Para atrás. Bastante gente que lleva en África unos buenos años, sufren un singular proceso involutivo, regresivo y definitivamente intolerante. Se vuelven aún más racistas, pierden la paciencia del respeto, se zambullen en la generalidad arrasadora. Perdemos la perspectiva. A base de gritos, que es como muchos libaneses tratan a los africanos, a base de gestos imperativos y coloniales que es como muchos blancos tratan a los africanos, nos introducimos de nuevo en la senda del cangrejo, volvemos a dar marcha atrás, ante el consentimiento acomplejado de la mayoría africana que asume un rol acomplejado y sumiso casi de manera natural. Por eso algunos blancos se crecen en África. Son alguien. Se les respeta. Dan órdenes. Se les obedece. Y después de comer, hablan públicamente de tolerancia en alguna otra parte. Usted tampoco sabe lo que se me está pasando ahora mismo por la cabeza.
¿Qué se merecen los africanos?
La perspectiva es un paraguas infinito, probablemente. Más confusión. Viajar, conocer más gente, dota de una riqueza impresionante, inconsciente y evolutiva, pero un exceso viajero también genera soledad, extrañeza, decepción ante la similitud antropológica de los seres que se parecen en Bamako y en Gerona, asombro ante la acumulación de células dispares que lo alejan a uno de los presentes en ese momento.

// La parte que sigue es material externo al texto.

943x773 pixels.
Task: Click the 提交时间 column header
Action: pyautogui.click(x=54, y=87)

LSD. Conocer más de la cuenta, puede causar el apartamiento del ser curioso que ha visto mucho más que sus congéneres y es así como de repente se queda sólo, incomprendido frente a la horizontalidad rutinaria que invade cada rincón de este mundo a base de duchas y televisiones. La importancia de la gente común, por otro lado. Decisiva. Todo encaja.

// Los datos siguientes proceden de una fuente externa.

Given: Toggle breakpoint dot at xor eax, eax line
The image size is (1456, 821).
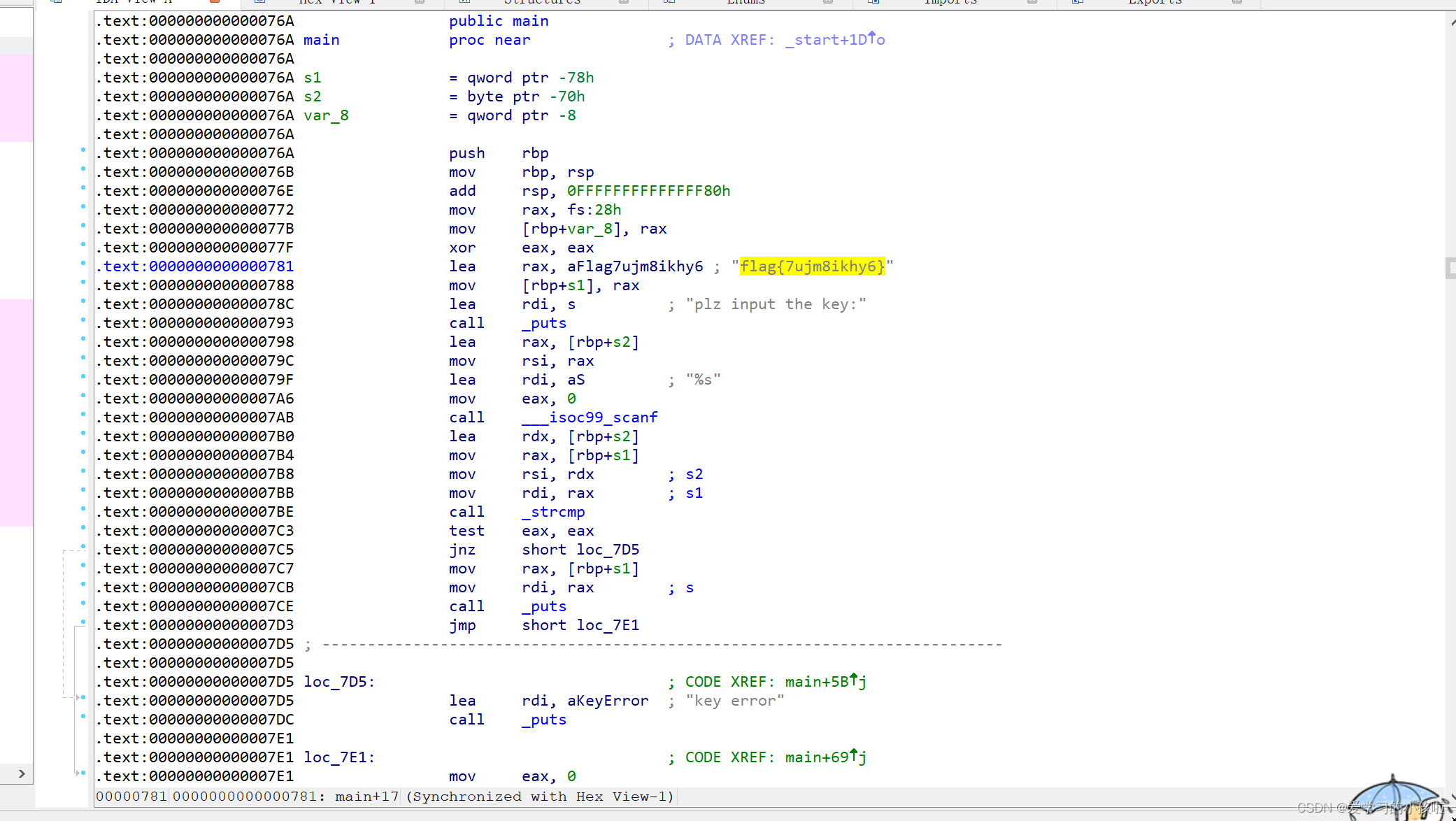Looking at the screenshot, I should 83,245.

Viajar, conocer más gente, causa también un refuerzo de los prejuicios al llegar a casa. Viajar para cerrarse más. La amnesia. Como aquel viajero que conocí en una discoteca con más de cien países a sus espaldas portando una conversación desconfiada y medieval. Reduccionismo. ¿De qué va todo esto? Tal vez ahora mismo se están riendo allá en el universo de este terrícola que escribe sobre unas teclas negras, burlándose de mi falta de perspectiva. Universal. De mi limitación terrenal ¿O es que no sabías que el mundo no acaba en el mundo, que ni siquiera el universo debe acabar en el universo y yet, y yet, y yet?